An important note is male bonnet macaques are generally far more laid back and carefree in their social lives than many other macaque species. Competition among male bonnet macaques is much more subdued and there is a much higher emphasis on pacifism. Male bonnet macaques groom each other, hug each other, sleep near each other, play together and engage in male-male mounting as a social defuser. While assertive males may take measures to monopolize matings, they cannot control females and these females will mate promiscuously, as macaques do. Some mysterious environmental pressures must have driven the bonnet macaque to form an unusually egalitarian social structure. Why this trend crops up convergently in separate macaque species rather than being an ancestral macaque trait is an enigma. A possible driving force may be these pacifist species inhabit more fertile habitats with more abundant food. Bonnet macaques are also strong swimmers.

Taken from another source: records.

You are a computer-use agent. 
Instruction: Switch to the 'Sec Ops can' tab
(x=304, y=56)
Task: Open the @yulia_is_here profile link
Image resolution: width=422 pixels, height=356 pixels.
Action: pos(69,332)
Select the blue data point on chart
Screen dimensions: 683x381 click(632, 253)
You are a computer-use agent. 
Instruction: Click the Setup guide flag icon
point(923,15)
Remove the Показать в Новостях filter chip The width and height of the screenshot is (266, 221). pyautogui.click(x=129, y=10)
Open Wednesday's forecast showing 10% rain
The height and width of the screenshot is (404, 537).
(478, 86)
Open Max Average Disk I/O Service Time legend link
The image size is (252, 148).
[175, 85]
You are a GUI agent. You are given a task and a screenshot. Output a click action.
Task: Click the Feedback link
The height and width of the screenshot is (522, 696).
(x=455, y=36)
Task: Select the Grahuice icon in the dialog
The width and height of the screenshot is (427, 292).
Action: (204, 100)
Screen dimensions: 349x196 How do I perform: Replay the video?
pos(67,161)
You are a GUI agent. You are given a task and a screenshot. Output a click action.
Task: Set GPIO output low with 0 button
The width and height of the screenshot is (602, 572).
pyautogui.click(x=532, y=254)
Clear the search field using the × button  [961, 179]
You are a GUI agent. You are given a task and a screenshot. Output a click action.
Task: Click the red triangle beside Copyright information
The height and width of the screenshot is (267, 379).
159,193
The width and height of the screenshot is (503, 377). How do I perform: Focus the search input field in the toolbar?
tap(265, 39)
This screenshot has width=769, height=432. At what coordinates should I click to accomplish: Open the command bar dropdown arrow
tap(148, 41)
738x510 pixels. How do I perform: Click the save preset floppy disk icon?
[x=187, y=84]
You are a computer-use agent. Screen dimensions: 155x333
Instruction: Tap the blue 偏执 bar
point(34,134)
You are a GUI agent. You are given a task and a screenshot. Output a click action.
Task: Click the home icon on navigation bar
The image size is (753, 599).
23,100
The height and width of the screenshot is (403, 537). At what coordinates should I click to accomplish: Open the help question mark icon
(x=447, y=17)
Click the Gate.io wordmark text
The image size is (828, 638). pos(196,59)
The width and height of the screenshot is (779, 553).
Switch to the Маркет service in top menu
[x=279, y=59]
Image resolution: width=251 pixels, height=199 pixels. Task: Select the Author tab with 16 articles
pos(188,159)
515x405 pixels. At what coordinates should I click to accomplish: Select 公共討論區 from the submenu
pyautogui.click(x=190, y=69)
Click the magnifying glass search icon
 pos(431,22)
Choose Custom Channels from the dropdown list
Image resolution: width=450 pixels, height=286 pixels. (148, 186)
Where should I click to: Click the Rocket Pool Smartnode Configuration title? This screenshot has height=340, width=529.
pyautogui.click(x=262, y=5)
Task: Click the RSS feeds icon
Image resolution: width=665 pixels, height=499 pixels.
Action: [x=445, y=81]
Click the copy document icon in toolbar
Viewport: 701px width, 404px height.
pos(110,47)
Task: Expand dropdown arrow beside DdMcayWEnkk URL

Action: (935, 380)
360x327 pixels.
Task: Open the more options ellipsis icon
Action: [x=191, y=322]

In the case of females, the stable dominance hierarchy is a result of female philopatry, when individuals tend to remain with the troop into which they are born. This results in the formation of matrilinear groupings of closely related females.

=== Habitat use and interaction ===
The bonnet macaque occupies a broad range of environments across southern India especially in human-dominated environments. The regular use of roadsides, villages, and temple environments has altered the species foraging strategies as well as their activity patterns. The species' increased reliance on man made food sources has increased human and Bonnet macaque interactions. Additionally, habitat fragmentation caused by the expansion of roadsides, agriculture, and infrastructure development affects the species movement, group ranging, and access to traditional foraging areas. Although the species is behaviorally adaptive, they face an increased risk when in these human-dominated areas such as disease transmission to humans, injury from vehicles, and even a heightened aggression linked to competition for food.

=== Feeding and diet ===

The bonnet macaque has been known to be omnivorous. It has been regularly seen to be eating fruits, seeds, nuts, flowers, along with some invertebrates such as crickets, grasshoppers, termites, insect larva/eggs, and spiders. When eating food from the ground, the bonnets will rub the food between their palms before often stuffing their cheek pouches with food.

The bonnet macaque is a highly flexible species that is supported by a broad and adaptable diet, behavioral tolerance towards humans especially in close proximity, and the ability to exploit human food resources.

=== Reproduction ===
The bonnet macaque attains reproductive maturity when they are three to four years old. The majority of births take place from February to April, before the arrival of the monsoon. The bonnet macaque is polygynandrous. The gestation period lasts 24 weeks and a single infant is the normal result of a pregnancy. The young will breast feed for six to seven months and begin assisted feedings of solid food from their mother thereafter. Other members of the troop, especially related females, will express interest in the infant in its first months of life.

Infant survival among the Bonnet macaque is closely related to maternal care and social conditions within the group of species. First-time mothers typically have a lower infant survival rate when compared to experienced mothers. This is due to the distribution of energy which influences offspring survival rates. Mothers must learn to balance energy between current offspring and future reproduction, especially since younger mothers are still growing themselves. A higher investment of energy can improve infant survival but consequently reduce future reproduction success. When it comes to the sex of the infant Bonnet macaque, female infants typically receive more consistent maternal care wheres male infants show higher mortality rates because of their need for more resources and maternal care that some mothers are unable to provide.